ZG: The idea that they inherited my fame is flawed; they actually built it with me. I became the face of a family business.
They have been working in my comedy business from day one. My daughter was the one who suggested (doing) comedy. My son got me on TikTok and ran my social media for two years when he was home from school. My little son is my best joke writer. My husband funded the whole thing; I didn’t make a dime the first few years.
Yes, it is very anxiety-provoking when everybody is public. I thought about it a lot. And here’s why we did it: I got feedback from my audience that my standup show brings multi-generational families together. For the first time, they were all enjoying watching something together. I was racking my brain thinking about what more I could do to keep this family togetherness going. On a whim, we decided to shoot one episode to see what happens if we talk about things that Indians don’t usually talk about with their kids. Now families are sitting together and watching the podcast and having their own conversations.
No one in my family is trying to be a celebrity, really. They’re all doing their own serious things in life.
IC: How much of your podcast is scripted?
ZG: Zero. Even my kids and husband don’t know the topic until a minute before we log on. They fight me on it. As a digital creator, I can tell you – if you script it, the audience can pick up on it. I don’t want to put anything that’s fake out there.
IC: Speaking of fake, recently The New Yorker accused Hasan Minhaj of manipulating facts in his comedy. He said it’s the “emotional truth” of the material that matters. What’s your take?
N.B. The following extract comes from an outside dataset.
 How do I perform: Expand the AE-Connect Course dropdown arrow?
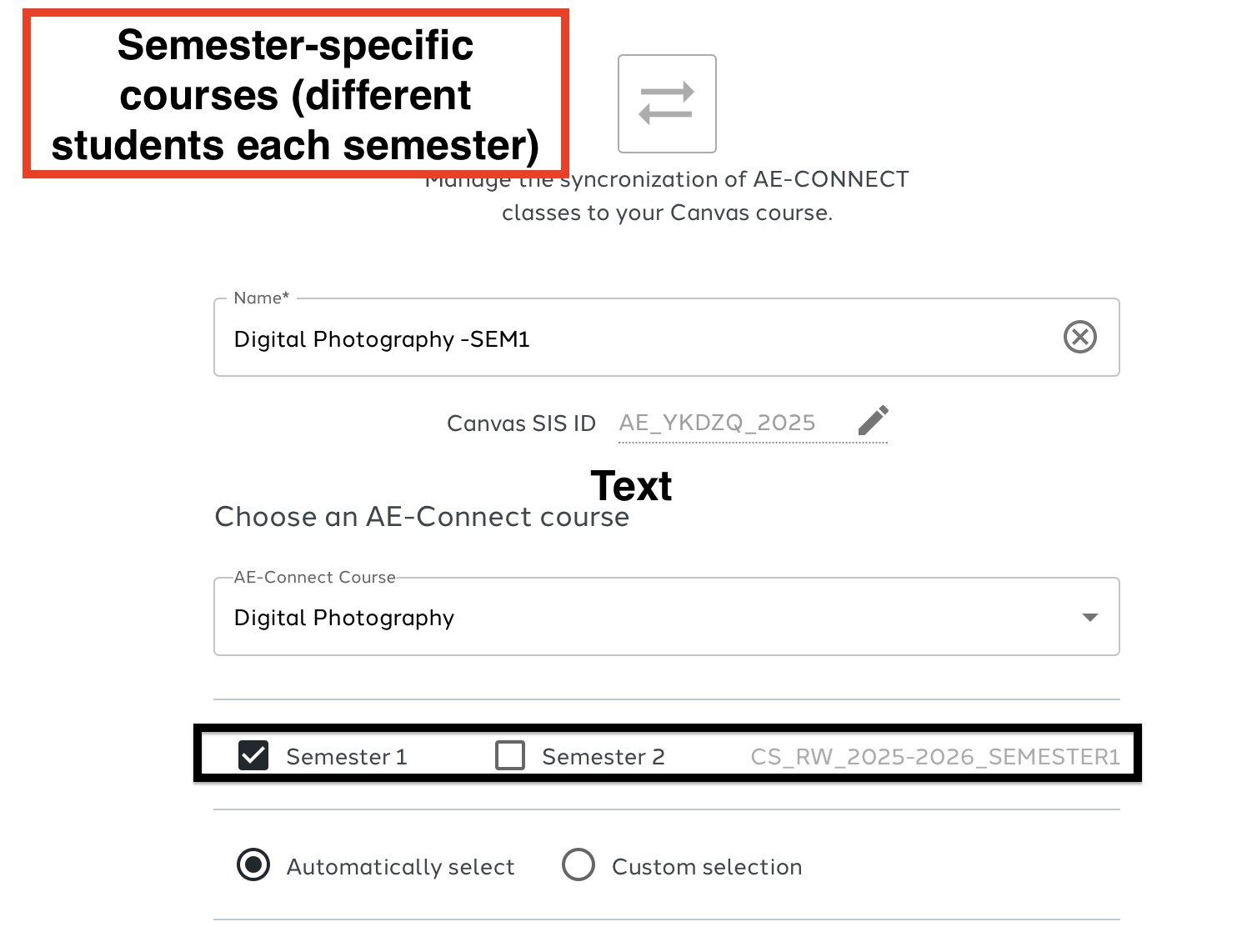[x=1089, y=618]
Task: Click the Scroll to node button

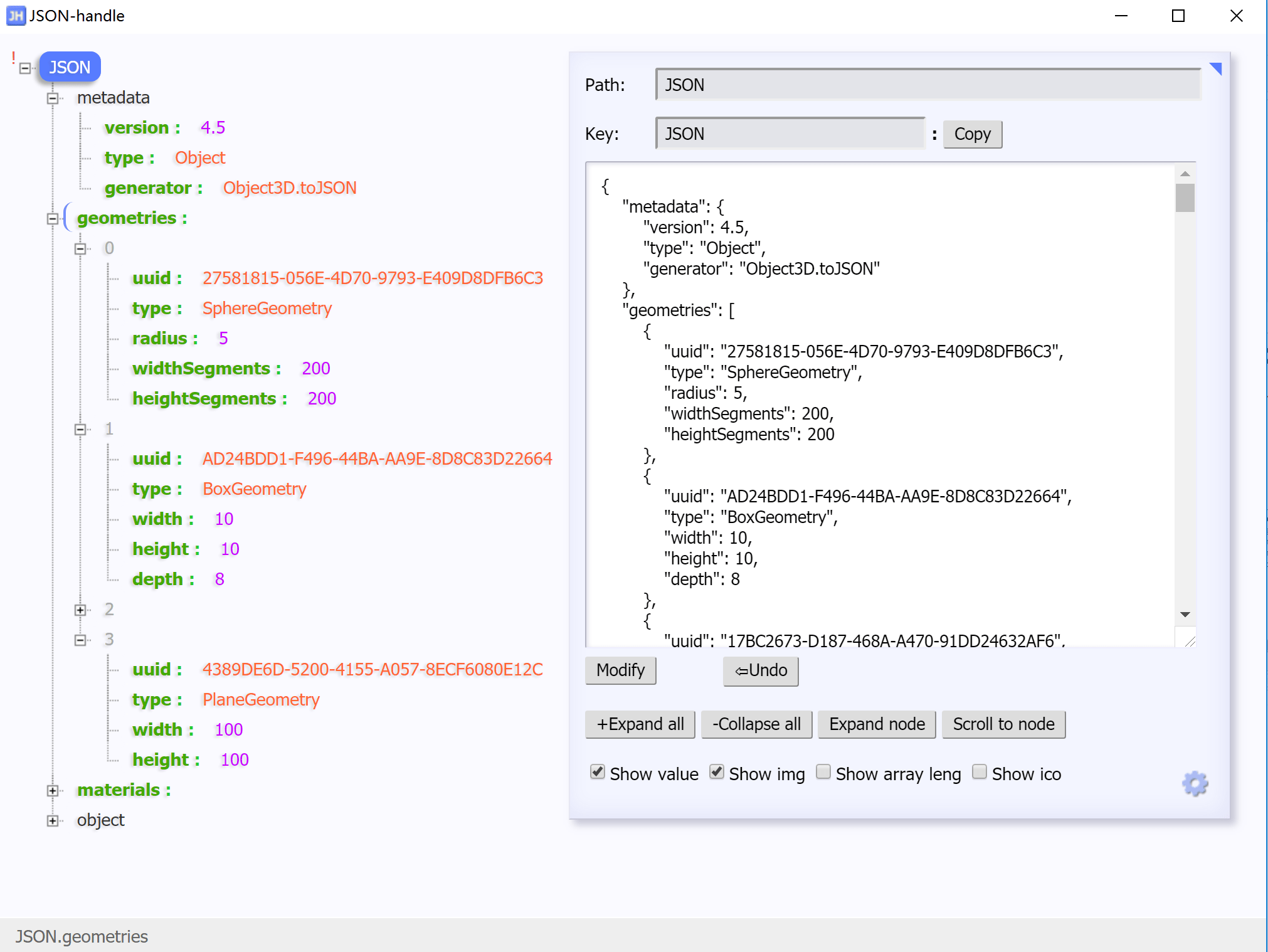Action: tap(1003, 724)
ZG: Luckily for me, I have enough original and real trauma to make about seven to eight comedy specials! Everything that comes off my stage is true. The hallmark of my comedy is to make people feel good; in that space, there’s not much to make up. Yes, sometimes I’ll exaggerate my fights with my mother-in-law. Truth is, I’m not artistic enough to sell something that’s not real.
There are a lot of gray zones in comedy. Hasan is entitled to his view of what his comedy is about and what he wants to say to the audience. I’m sure you’ve seen his reaction video.
The audience loves him. My own kids love him to pieces. In my live shows, I make jokes about Hasan a lot and my kids get traumatized.
IC: Has there been a ripple effect of the whole Hasan incident for you and for the desi comedy community?
ZG: In some way, it is making other comics think harder about their messaging and what they stand for.
Hasan’s going to be fine! He’s a freaking gorgeous man with that head of gorgeous hair.
IC: Controversy seems to be waiting in the wings to meet every comedian at some point in their careers. Do you think about it?
ZG: First of all, if you succeed, somebody’s going to have a problem with it. When the ax falls, it will fall harder on me because the world does not like successful women. And a successful brown woman who wears a bindi holds a mic and says whatever – I’m fully aware that I’m a moving target. But I’m not going to live my life in fear.
IC: Your rise has been meteoric. What’s next?
ZG: Nothing short of world domination.
I believe there is a space for a big South Asian comedy brand. There is no Indian Melissa McCarthy. There’s no Indian Joan Rivers. Our culture has not been highlighting women of a certain age. Even the women who are my age in Bollywood or the brown women in Hollywood are forced to be sexy and appealing to the youth.
I want to bring the Indian mom experience to the mainstream all over the world and give us the glory we deserve. The Indian CEOs in the Bay Area didn’t just fall out of the sky – their mothers raised them.